🤖 AI Summary
Standard neural network training suffers from inefficient optimization of the final-layer linear weights. Method: Under squared loss, this work explicitly leverages the closed-form optimal solution of the last-layer weights with respect to backbone parameters, treating them as an analytic function of the backbone and performing gradient updates solely on the backbone. This approach strictly embeds the closed-form solution into training—equivalent to alternating optimization between backbone and last layer—and establishes convergence within the Neural Tangent Kernel (NTK) framework. Contribution/Results: By integrating the analytic solution with stochastic gradient descent (SGD), the method dynamically balances per-batch loss minimization against historical information. It significantly outperforms standard SGD on diverse tasks—including Fourier neural operators and instrumental variable regression—while remaining applicable to both regression and classification.
📝 Abstract
Neural networks are typically optimized with variants of stochastic gradient descent.
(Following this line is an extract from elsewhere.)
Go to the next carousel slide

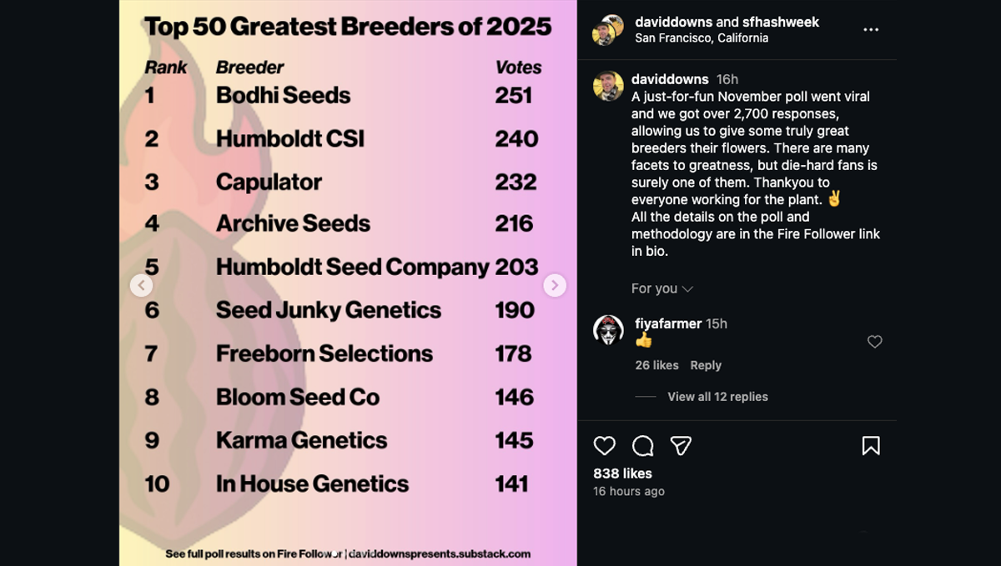(x=555, y=286)
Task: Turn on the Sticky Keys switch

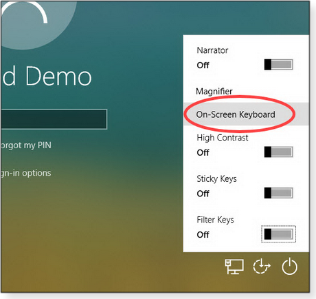Action: point(278,193)
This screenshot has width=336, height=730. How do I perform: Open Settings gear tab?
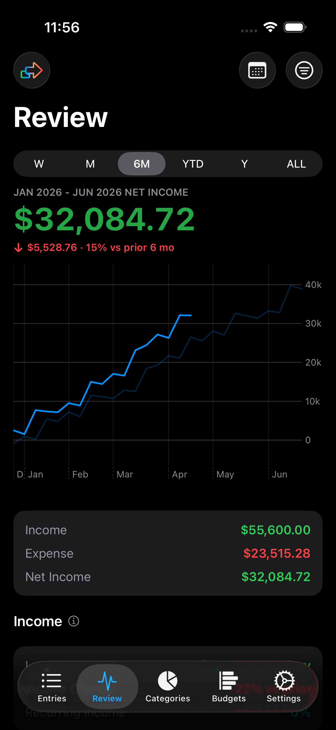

Under a squared loss, however, the optimal solution to the linear last layer weights is known in closed-form. We propose to leverage this during optimization, treating the last layer as a function of the backbone parameters, and optimizing solely for these parameters. We show this is equivalent to alternating between gradient descent steps on the backbone and closed-form updates on the last layer. We adapt the method for the setting of stochastic gradient descent, by trading off the loss on the current batch against the accumulated information from previous batches. Further, we prove that, in the Neural Tangent Kernel regime, convergence of this method to an optimal solution is guaranteed. Finally, we demonstrate the effectiveness of our approach compared with standard SGD on a squared loss in several supervised tasks -- both regression and classification -- including Fourier Neural Operators and Instrumental Variable Regression.